→ **Source information**
····················
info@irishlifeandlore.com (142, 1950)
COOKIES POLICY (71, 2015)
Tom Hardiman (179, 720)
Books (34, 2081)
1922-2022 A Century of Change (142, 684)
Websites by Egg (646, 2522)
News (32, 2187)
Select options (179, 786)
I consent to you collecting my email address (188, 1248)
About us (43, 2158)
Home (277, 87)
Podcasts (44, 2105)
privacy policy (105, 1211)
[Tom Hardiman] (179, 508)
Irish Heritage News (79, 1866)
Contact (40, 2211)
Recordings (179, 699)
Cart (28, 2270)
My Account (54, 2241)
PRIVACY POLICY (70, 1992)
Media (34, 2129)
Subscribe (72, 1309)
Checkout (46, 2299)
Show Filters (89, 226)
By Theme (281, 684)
····················
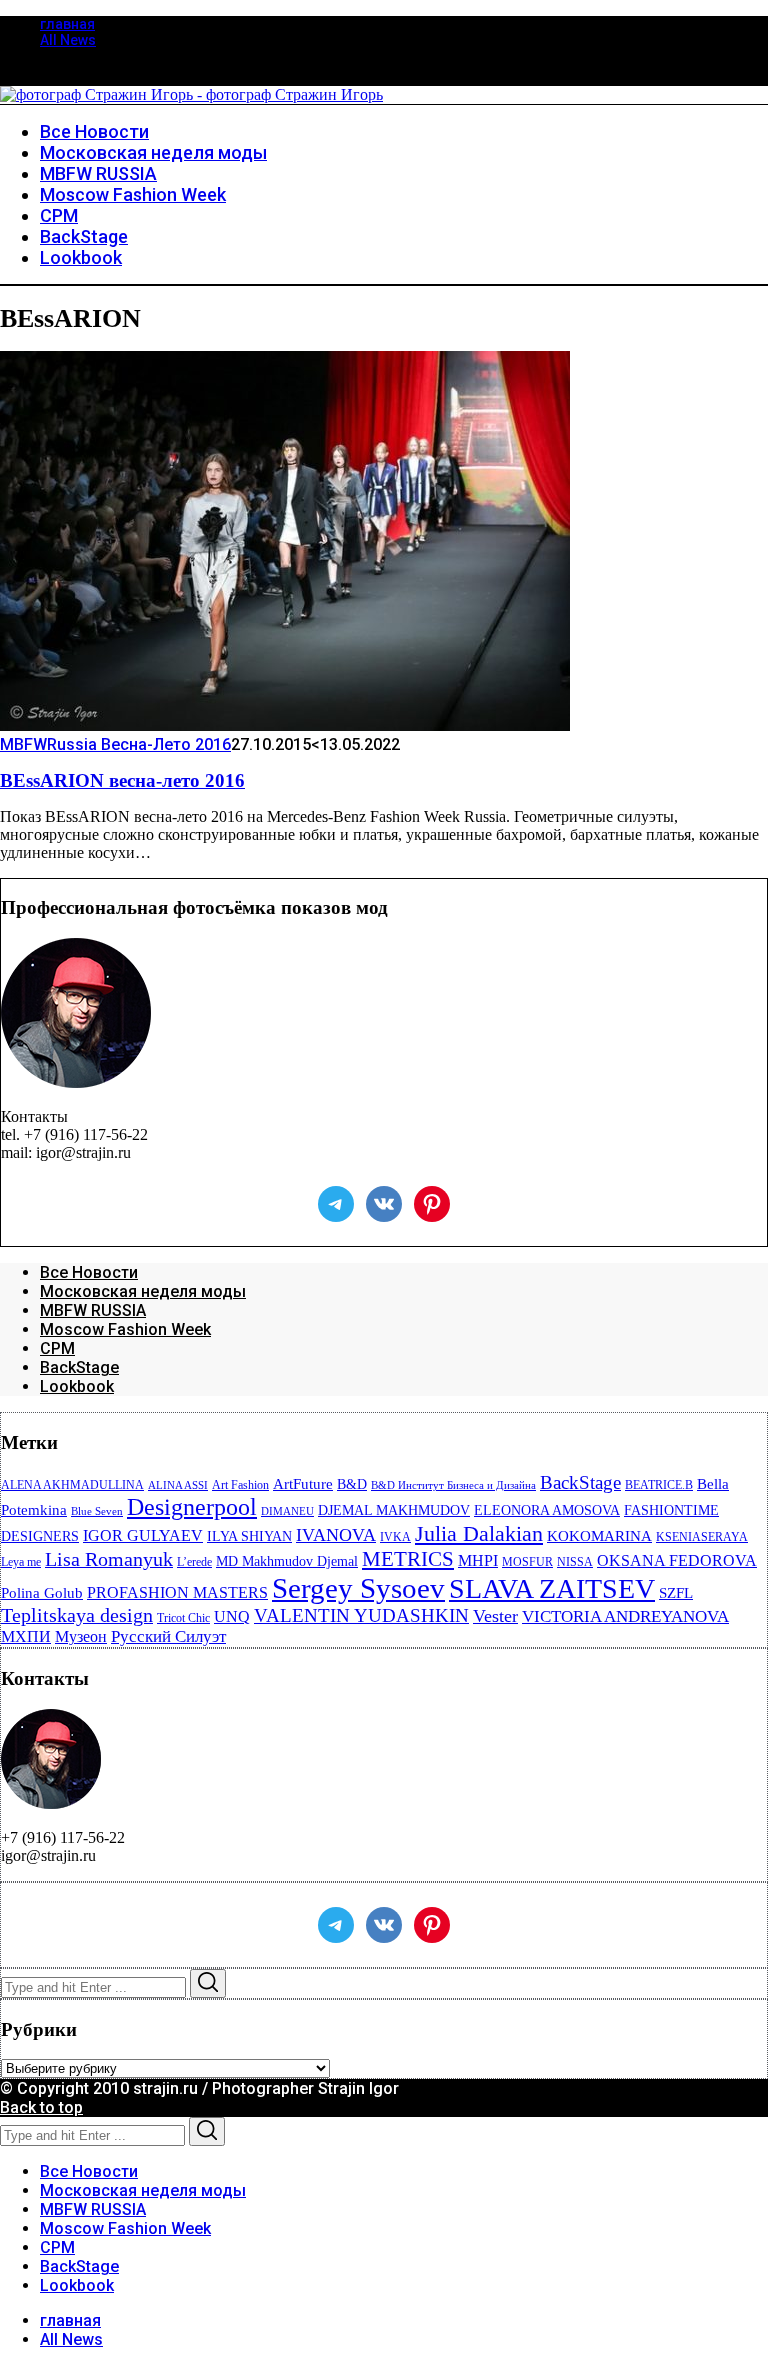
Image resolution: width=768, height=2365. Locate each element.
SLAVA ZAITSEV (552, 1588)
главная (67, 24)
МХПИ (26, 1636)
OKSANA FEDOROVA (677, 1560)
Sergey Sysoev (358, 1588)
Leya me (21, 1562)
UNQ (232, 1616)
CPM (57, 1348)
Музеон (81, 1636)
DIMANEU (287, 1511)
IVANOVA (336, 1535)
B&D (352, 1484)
····················
Above are the records; copy exactly the lines from the line with "Tom Hardiman (179, 720)" through the line with "Show Filters (89, 226)", both included.

→ **Written solution**
Tom Hardiman (179, 720)
Books (34, 2081)
1922-2022 A Century of Change (142, 684)
Websites by Egg (646, 2522)
News (32, 2187)
Select options (179, 786)
I consent to you collecting my email address (188, 1248)
About us (43, 2158)
Home (277, 87)
Podcasts (44, 2105)
privacy policy (105, 1211)
[Tom Hardiman] (179, 508)
Irish Heritage News (79, 1866)
Contact (40, 2211)
Recordings (179, 699)
Cart (28, 2270)
My Account (54, 2241)
PRIVACY POLICY (70, 1992)
Media (34, 2129)
Subscribe (72, 1309)
Checkout (46, 2299)
Show Filters (89, 226)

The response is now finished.